Sunday, November 19, 2017

Book Review: 'Reckless in Texas' by Kari Lynn Dell

Violet Jacobs has “a head for business and a heart for thrills.” She is the business manager for Jacobs Livestock, a rodeo stock business. She is also a pickup ”man” in the arena during the bronc riding and the bull riding. However, working pickup in the arena isn’t nearly as reckless as what she has done after a few drinks in a bar—all of which are widely known in the rodeo world.
Top-notch rodeo bullfighter Joe Cassidy, manipulated by his partner and unshakable friend, finds himself working a small rodeo with Jacobs Livestock—not his usual high-profile rodeo.
Violet and Joe strike sparks off each other.

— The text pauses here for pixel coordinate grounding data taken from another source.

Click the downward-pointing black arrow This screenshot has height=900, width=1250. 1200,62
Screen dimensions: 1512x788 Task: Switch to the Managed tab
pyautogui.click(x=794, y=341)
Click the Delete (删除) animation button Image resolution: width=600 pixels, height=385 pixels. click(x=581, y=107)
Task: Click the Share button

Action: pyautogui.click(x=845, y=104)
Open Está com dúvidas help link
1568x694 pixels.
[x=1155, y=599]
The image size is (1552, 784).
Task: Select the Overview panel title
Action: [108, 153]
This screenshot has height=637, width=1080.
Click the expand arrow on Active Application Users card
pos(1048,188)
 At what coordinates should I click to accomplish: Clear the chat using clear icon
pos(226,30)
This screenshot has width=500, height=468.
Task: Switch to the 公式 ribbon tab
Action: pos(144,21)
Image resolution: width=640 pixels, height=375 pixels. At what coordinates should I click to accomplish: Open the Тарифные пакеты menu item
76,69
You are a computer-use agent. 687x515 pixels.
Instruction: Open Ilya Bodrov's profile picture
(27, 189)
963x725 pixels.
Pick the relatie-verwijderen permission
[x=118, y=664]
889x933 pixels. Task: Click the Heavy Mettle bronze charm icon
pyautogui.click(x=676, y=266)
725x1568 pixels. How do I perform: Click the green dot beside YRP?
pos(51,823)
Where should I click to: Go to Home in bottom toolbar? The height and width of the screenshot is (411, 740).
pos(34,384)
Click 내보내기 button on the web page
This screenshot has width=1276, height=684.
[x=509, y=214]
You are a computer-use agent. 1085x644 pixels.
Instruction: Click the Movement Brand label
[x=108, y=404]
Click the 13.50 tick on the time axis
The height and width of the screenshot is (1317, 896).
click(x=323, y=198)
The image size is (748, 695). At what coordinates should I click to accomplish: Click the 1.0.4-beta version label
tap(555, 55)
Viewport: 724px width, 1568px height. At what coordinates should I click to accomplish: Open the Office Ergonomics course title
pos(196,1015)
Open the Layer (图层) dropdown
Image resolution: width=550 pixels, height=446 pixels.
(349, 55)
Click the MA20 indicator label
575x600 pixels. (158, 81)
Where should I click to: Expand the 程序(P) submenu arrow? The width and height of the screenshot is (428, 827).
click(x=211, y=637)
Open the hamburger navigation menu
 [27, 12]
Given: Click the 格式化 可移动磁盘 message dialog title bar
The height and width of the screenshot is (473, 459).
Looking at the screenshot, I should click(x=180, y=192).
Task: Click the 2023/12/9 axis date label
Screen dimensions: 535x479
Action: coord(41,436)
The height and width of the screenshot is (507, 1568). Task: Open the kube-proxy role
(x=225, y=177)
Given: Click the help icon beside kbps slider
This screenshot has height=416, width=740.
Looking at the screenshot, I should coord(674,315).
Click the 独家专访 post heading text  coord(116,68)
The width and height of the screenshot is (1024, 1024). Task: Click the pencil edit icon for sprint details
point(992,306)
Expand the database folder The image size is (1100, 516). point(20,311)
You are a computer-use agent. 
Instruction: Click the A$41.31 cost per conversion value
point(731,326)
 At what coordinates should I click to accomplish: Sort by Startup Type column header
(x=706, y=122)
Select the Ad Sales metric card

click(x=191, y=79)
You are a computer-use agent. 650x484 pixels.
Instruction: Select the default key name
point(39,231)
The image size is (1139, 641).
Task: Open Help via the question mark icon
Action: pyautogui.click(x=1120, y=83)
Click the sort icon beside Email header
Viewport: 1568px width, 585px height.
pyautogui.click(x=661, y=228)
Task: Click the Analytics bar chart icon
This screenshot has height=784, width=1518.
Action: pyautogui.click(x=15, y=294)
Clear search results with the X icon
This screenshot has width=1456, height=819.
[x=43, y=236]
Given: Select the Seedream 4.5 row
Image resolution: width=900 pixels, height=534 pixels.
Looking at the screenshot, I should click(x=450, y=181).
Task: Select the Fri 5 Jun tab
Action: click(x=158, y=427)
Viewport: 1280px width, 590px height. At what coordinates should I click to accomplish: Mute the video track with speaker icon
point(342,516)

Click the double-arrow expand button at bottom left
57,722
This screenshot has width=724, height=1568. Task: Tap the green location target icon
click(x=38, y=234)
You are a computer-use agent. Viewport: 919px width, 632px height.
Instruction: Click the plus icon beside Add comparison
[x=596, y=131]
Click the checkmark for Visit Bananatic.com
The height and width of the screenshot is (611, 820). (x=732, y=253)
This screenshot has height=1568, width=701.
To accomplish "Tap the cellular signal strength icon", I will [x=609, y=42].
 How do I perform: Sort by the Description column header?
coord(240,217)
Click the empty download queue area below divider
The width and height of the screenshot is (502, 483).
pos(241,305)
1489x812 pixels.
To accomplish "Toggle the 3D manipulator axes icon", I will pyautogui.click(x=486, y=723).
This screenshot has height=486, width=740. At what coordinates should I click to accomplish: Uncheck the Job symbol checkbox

Soon Violet sees beneath the cold, sarcastic, arrogant façade Joe presents to the world. They connect in a way neither had intended.
Violet, her five-year-old son Beni, and her extended family are close-knit and very supportive of each other and even include Delon who is a long time friend and the father of Beni—product of one of those reckless nights after one tequila too many; while Joe’s only true support is his meddlesome friend Wyatt—an intriguing character that captured my heart.
The undercurrents of secret desires, self doubts, and feelings of unworthiness trickle through the story. Even though the main characters have more than their share of flaws, they are loyal, strong, helpful, hardworking, and honest in their dealings. Then, there is Dick Browning, Joe’s nemesis—a villain we love to hate. He seems to have none of these good qualities.
The almost love scenes, the ones that get interrupted in humorous ways are fun to read. When that uninterrupted love scene finally comes, it is breathtaking. Two restless hearts and souls know they have come home—right where they want to be.
The dialogue enhances the story. It is sharp, sparkling, and shiny, with unique expressions that entertain. Only a few times does the F word show up to tarnish the shine.
I’m not sure I really liked the characters, but they did entertain me, and Kari Lynn Dell writes in a smooth style that is a delight to read.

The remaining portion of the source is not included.